Rive gauche à l'arrêt: la Ville de Charleroi dénonce les procédés utilisés

Le chantier Rive Gauche à l'arrêt
Le chantier Rive Gauche à l'arrêt - © rtbf.be - Daniel Barbieux

Le chantier du futur centre commercial Rive Gauche à Charleroi est totalement à l'arrêt depuis ce jeudi matin: les ouvriers ont en effet décidé de ne plus travailler, aussi longtemps que le problème des salaires impayés n'aura pas été réglé.

Le chantier occupe normalement 200 ouvriers de plusieurs nationalités, essentiellement gérés par la société italienne Edile C.M., en tant que sous-traitante. Il y a dix jours, le chef de chantier de la société avait été placé sous mandat d'arrêt pour traite d'êtres humains et infractions à la législation sociale et aux réglementations en matière de bien-être. Son mandat d'arrêt a été prolongé pour un mois mercredi.

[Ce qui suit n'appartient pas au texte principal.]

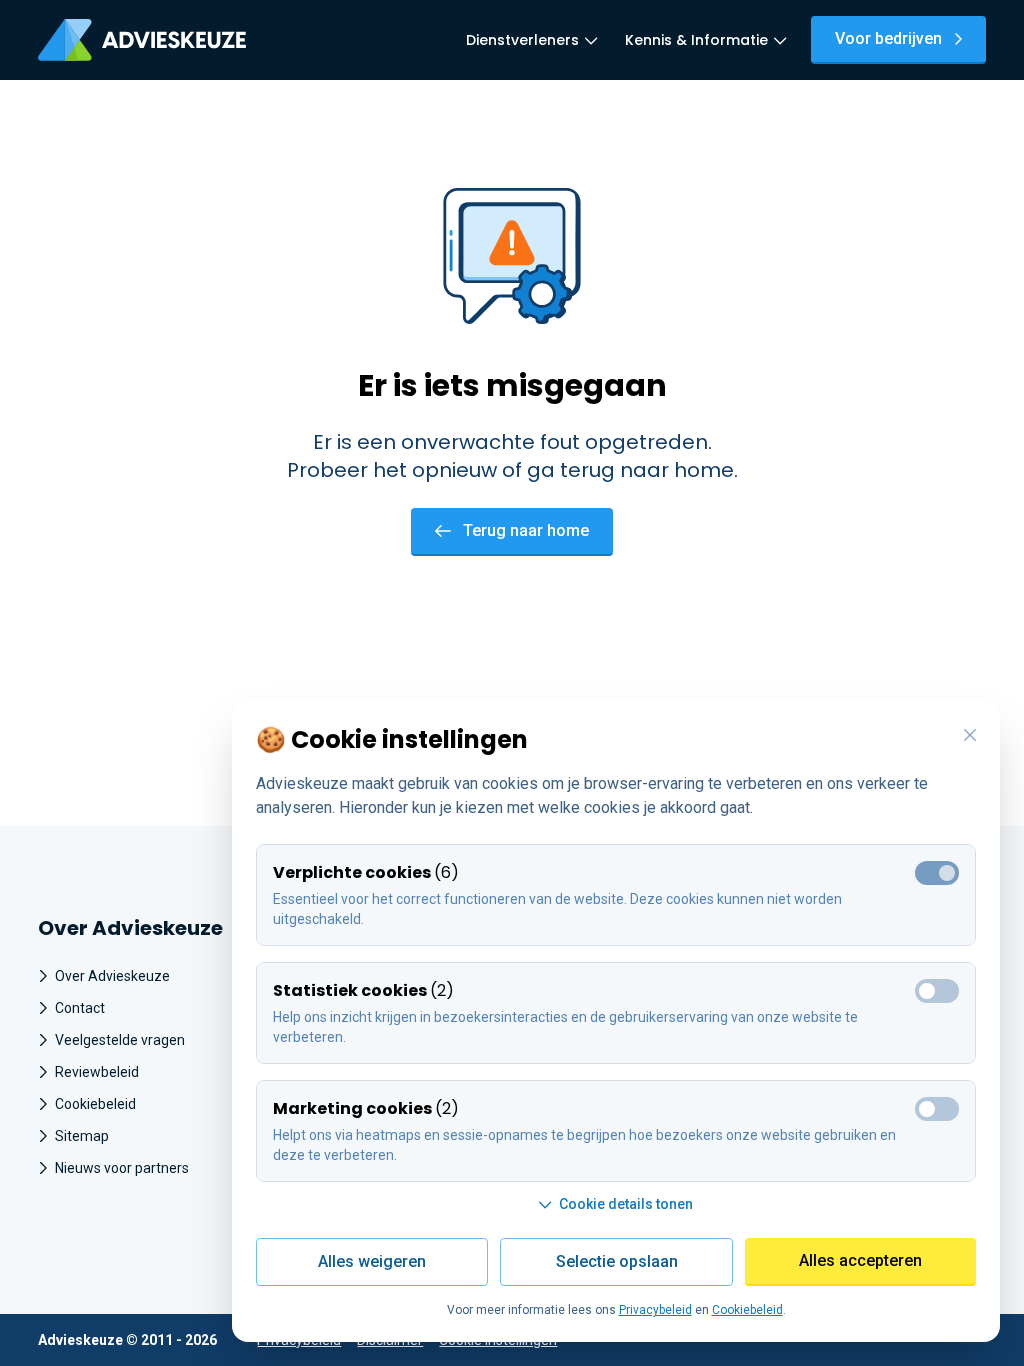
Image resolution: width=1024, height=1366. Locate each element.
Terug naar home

Cette enquête faisait suite au mouvement de colère d'ouvriers égyptiens qui s'étaient réfugiés au sommet d'une grue du chantier, faute d'être payés. Une somme de 108 000 euros avait été débloquée en urgence.

Lundi soir, le responsable technique de la société Edile a été longuement entendu à son tour et inculpé pour les mêmes infractions, mais laissé en liberté. Une décision de justice a interdit à la société Edile C.M. d'encore pénétrer sur le chantier, a précisé mercredi le consortium Valens-Duchene, dont Edile C.M. est le sous-traitant. Valens-Duchene a également répété son intention de régulariser le problème des salaires impayés, qui s'élèveraient au total à 500 000 euros.

Ce jeudi matin, les ouvriers présents sur le chantier ont décidé d'arrêter le travail, dans l'attente d'une solution plus globale. La police, l'inspection sociale et l'auditorat du travail sont descendus sur place et s'y trouvaient toujours en fin de matinée.

La Ville de Charleroi dénonce les conditions de travail

Dans un communiqué publié ce jeudi après-midi, "la Ville de Charleroi dénonce fermement une situation intolérable sur les plans humain et social." Elle "tient à rappeler que le chantier dont il est question est à 100% aux mains d’opérateurs privés" et dit, par ailleurs, "avoir toutes les assurances que la situation a été prise en main et gérée de manière rapide et efficace par l’Auditeur du travail, la société momentanée Valens-Duchêne, et la S.A. Saint-Lambert. Elle appelle à la raison, le consortium Edile et s’associe à tous ceux qui exigent le paiement des salaires dus. En tant que pouvoir public, il est du devoir de la Ville de Charleroi de se tenir à l’écart d’une situation qui ne peut être gérée que par les acteurs précités plutôt que de céder à la pression sous le coup de l’émotion, à plus forte raison dans une problématique qui est du ressort exclusif du privé. La Ville de Charleroi tient enfin à souligner que, pour les chantiers qui relèvent directement de sa compétence, elle s’est investie, au sein du Comité de Développement Stratégique, à la finalisation d’une procédure contraignante, visant à lutter contre le dumping social et environnemental. Le projet devrait aboutir dans les prochaines semaines."